Movie review: 'Wrong Turn'

DeathSUVs and CrossoversEliza DushkuDesmond Harrington

There is something so lovely, so Darwinian about slasher flicks, even forgettable nonsense such as "Wrong Turn."

The TV commercials make you anticipate seeing young, cute people getting murdered in the woods of West Virginia, and a choppin' and a hackin' we go.

The problem with this film is that it hews so rigidly to genre convention that it irritates instead of entertains. All the expected elements are there, a plot-by-numbers effort that includes the smart guy, the plucky girl, the devil-may-care types and the lovers. Oh, and this trio of creepy mountain men who may or may not be cannibals. You know who will die, and who won't.

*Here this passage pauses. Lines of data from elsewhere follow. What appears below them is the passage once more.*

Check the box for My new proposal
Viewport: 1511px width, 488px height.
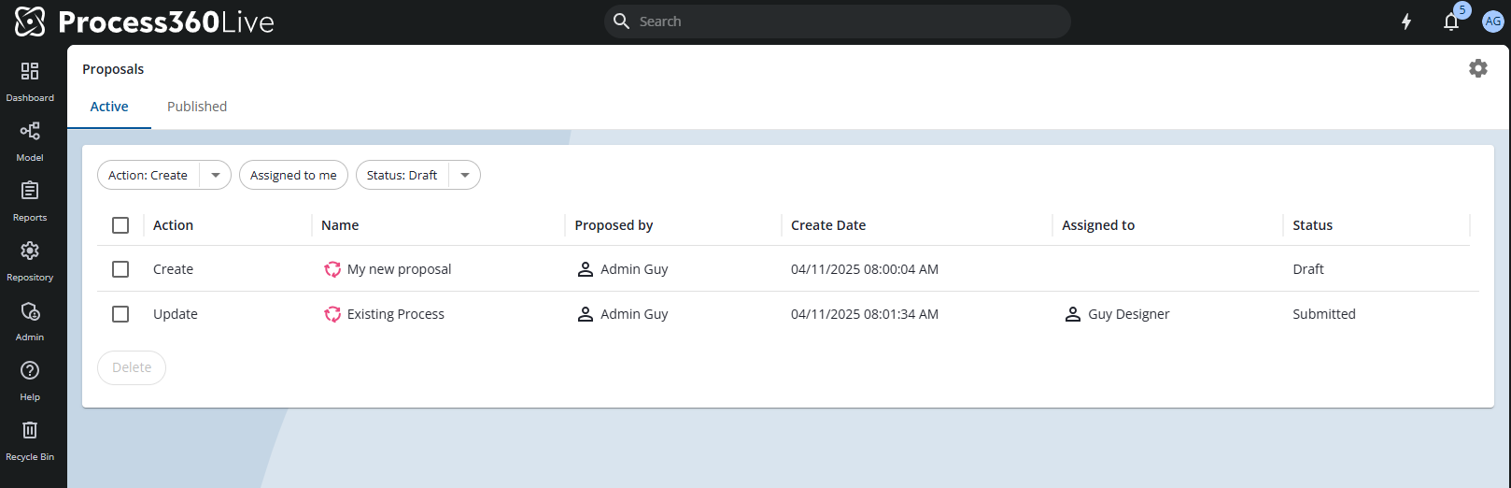(x=120, y=269)
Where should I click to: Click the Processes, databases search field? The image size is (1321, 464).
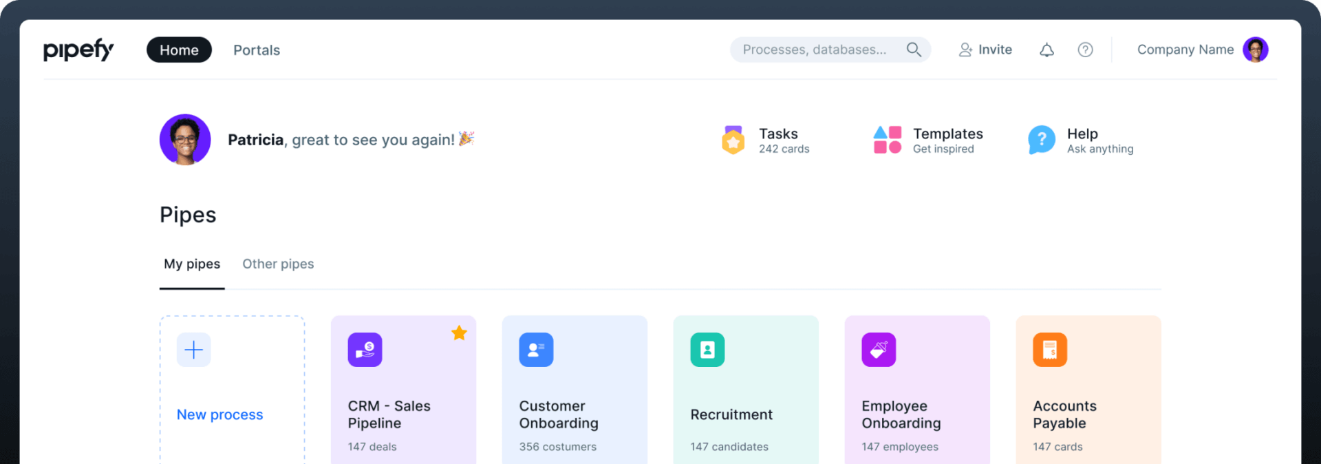pos(815,50)
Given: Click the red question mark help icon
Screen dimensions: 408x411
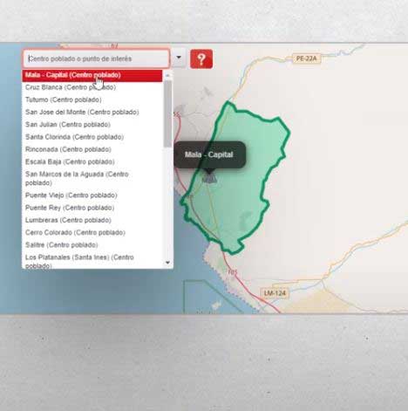Looking at the screenshot, I should point(201,59).
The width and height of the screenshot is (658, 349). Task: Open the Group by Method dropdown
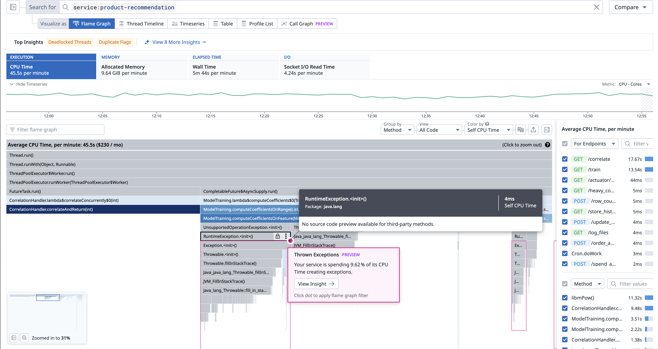tap(397, 130)
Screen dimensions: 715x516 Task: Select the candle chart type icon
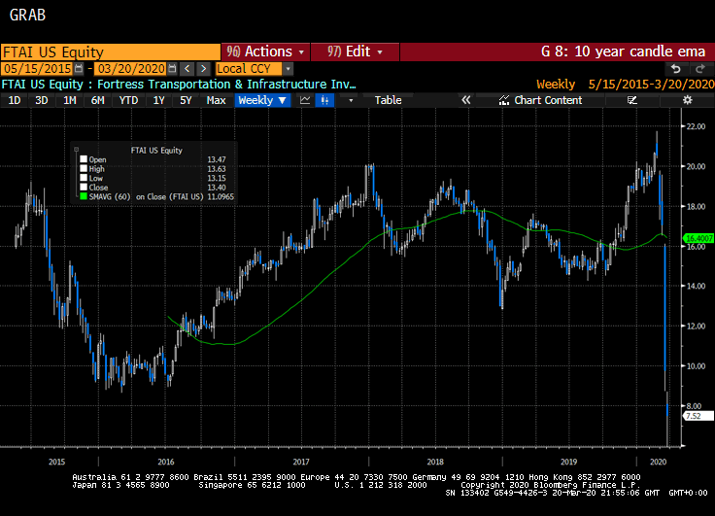(324, 100)
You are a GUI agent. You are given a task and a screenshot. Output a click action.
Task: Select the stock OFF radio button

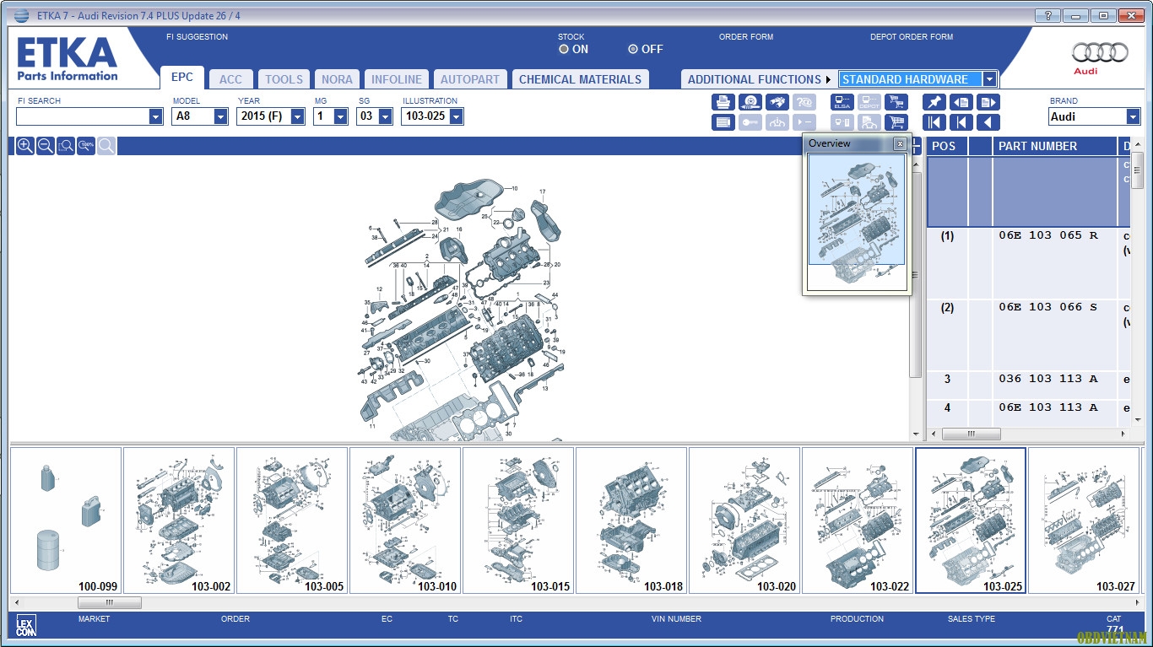(633, 50)

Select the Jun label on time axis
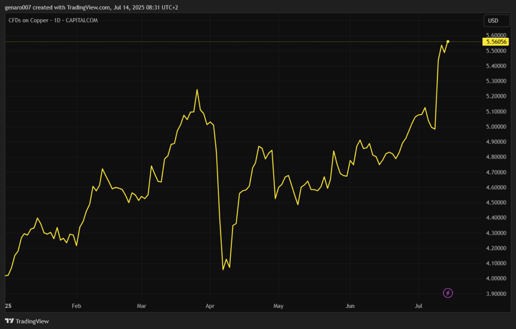(350, 306)
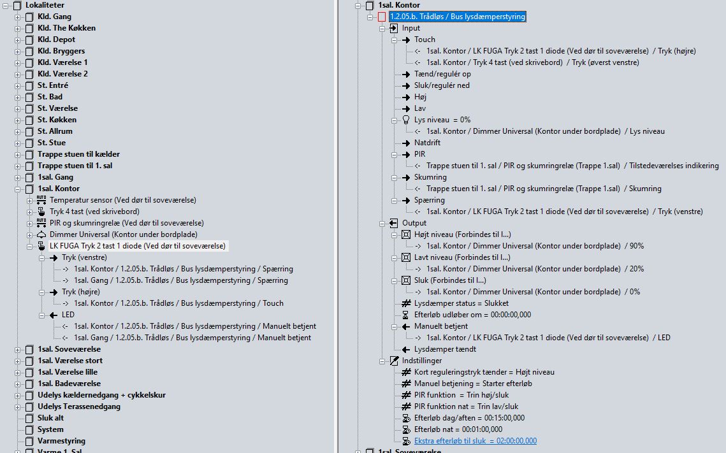
Task: Click the Dimmer Universal device icon
Action: coord(41,234)
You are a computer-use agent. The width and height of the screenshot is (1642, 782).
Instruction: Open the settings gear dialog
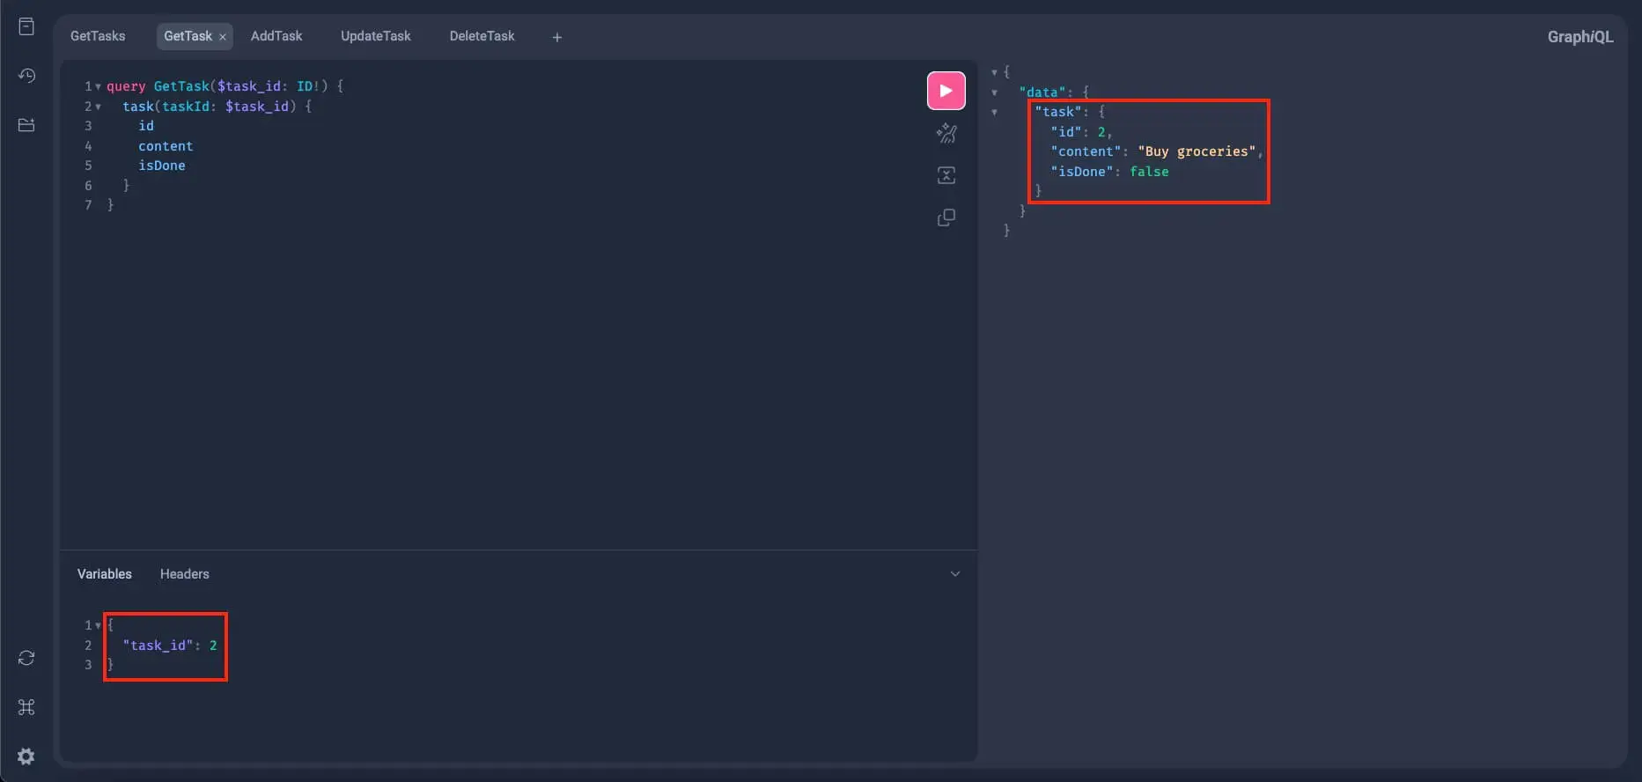point(26,756)
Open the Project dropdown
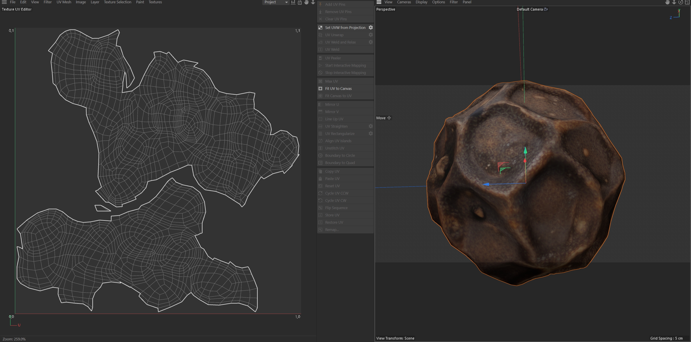Image resolution: width=691 pixels, height=342 pixels. [275, 2]
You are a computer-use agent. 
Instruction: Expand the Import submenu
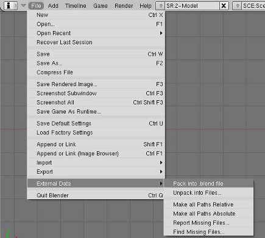(96, 163)
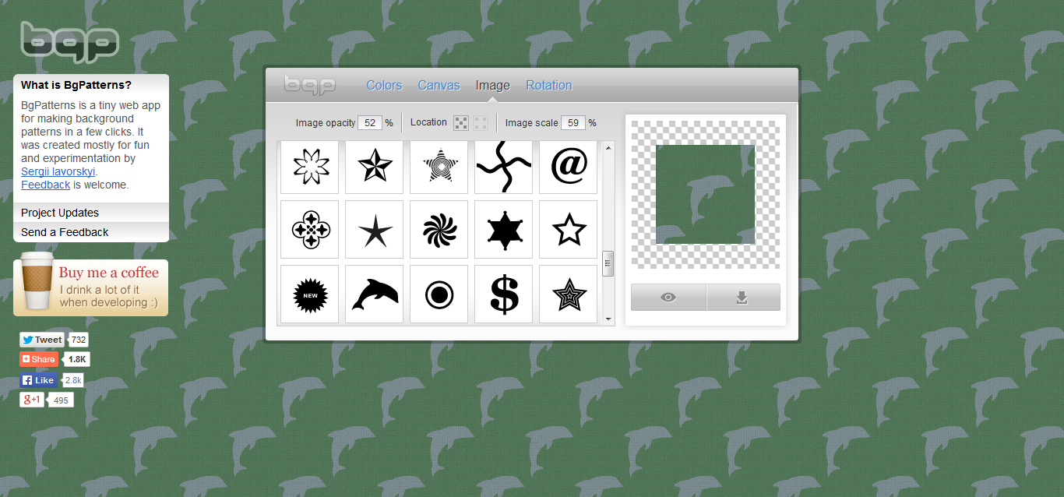Screen dimensions: 1064x497
Task: Select the NEW badge burst pattern
Action: 309,294
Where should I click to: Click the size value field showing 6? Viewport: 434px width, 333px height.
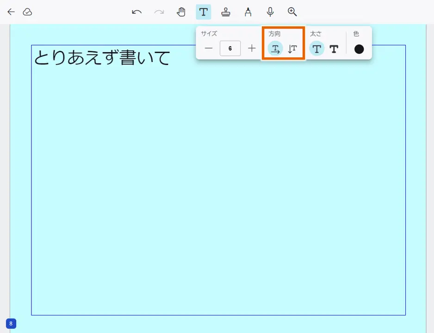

Med student Chris (Desmond Harrington) is running late for an important job interview. In an effort to get around a six-hour highway backup, he takes a back road, only to collide with an SUV occupied by a quintet of lovely youths. Turns out the SUV has been disabled by a strand of barbed wire placed across the road (cue sinister, minor-keyed music). The group heads off to search for a phone, and the party begins.

Jessie (Eliza Dushku) and Chris become leaders and, ultimately, the prey in a hunt being conducted by the killers. Not surprisingly, the two decide to fight back, and what luck, Jessie has just been dumped by her boyfriend, so those moon-eyed looks shared by her and Chris ultimately won't be in vain.

Think of "Wrong Turn" as being like "Survivor," and you'll have a great time watching characters get croaked in direct proportion to their degree of annoyance. You can even root for individual deaths, because this film so faithfully follows the arc of every other slasher film you can predict when your wish will be granted. "I sure wish somebody would kill her," you think, and in comes the machete.

There's the predictable malleability of the characters' intelligence, as well. They're smart or stupid, depending on what the plot needs. This keeps viewers from being really surprised because the typical young teens who will go to see this movie want to see something they already know.

Making the hunters these hairy, rat-faced mutants is an irritating, but anticipated cop-out. Of course we hate and fear them — just look at them. If the killers were real people, the filmmakers would have to invent reasons for their sociopathy — no time for that.

Nor are the blood and guts particularly inventive. You see the odd body part being hacked off, and fun ways to use barbed wire, all droll and obvious.

The sole saving grace of "Wrong Turn" is its honesty. You get exactly what you expect — blood, guts and people being taken to the killing floor.

But just because it's honest doesn't make it good.